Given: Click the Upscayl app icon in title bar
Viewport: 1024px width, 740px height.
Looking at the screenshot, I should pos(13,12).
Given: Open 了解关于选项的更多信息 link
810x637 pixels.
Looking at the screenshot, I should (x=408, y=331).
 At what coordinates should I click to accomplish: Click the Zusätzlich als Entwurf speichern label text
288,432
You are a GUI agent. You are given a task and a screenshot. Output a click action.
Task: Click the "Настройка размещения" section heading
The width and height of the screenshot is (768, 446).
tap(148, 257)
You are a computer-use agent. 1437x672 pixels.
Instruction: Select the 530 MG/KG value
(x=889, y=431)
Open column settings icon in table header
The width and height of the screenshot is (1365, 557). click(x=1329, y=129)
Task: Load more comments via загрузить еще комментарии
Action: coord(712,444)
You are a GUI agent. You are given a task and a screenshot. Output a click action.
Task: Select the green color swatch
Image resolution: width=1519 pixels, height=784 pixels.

§ What this task involves
Only one span is wanted. It runs from the first line of the listing through the line with "Task: Select the green color swatch", and each line must match exactly.

§ Output of the task
Given: Click the Upscayl app icon in title bar
Viewport: 1024px width, 740px height.
Looking at the screenshot, I should pos(13,12).
Given: Open 了解关于选项的更多信息 link
810x637 pixels.
Looking at the screenshot, I should (x=408, y=331).
 At what coordinates should I click to accomplish: Click the Zusätzlich als Entwurf speichern label text
288,432
You are a GUI agent. You are given a task and a screenshot. Output a click action.
Task: Click the "Настройка размещения" section heading
The width and height of the screenshot is (768, 446).
tap(148, 257)
You are a computer-use agent. 1437x672 pixels.
Instruction: Select the 530 MG/KG value
(x=889, y=431)
Open column settings icon in table header
The width and height of the screenshot is (1365, 557). click(x=1329, y=129)
Task: Load more comments via загрузить еще комментарии
Action: coord(712,444)
You are a GUI agent. You are given a task and a screenshot. Output a click action.
Task: Select the green color swatch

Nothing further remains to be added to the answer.